WHAT YOU WILL DO:
Only the lines from the one containing "This screenshot has height=904, width=713." through the end of the entries should be repeated, exactly as they appear, first and last included.

MATERIAL PROVIDED:
==============================

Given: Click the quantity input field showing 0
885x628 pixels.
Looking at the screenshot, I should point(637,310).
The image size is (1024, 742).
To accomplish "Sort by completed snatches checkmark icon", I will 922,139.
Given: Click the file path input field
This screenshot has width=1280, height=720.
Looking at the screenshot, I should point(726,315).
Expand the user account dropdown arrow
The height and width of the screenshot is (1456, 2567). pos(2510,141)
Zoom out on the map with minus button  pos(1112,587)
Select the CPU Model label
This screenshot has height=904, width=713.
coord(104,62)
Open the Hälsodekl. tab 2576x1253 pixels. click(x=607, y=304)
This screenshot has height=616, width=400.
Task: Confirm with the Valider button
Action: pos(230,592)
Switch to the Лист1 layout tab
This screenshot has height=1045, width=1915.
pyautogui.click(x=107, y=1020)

==============================

SOLUTION TO THIS EXERCISE:
This screenshot has height=904, width=713.
coord(104,62)
Open the Hälsodekl. tab 2576x1253 pixels. click(x=607, y=304)
This screenshot has height=616, width=400.
Task: Confirm with the Valider button
Action: pos(230,592)
Switch to the Лист1 layout tab
This screenshot has height=1045, width=1915.
pyautogui.click(x=107, y=1020)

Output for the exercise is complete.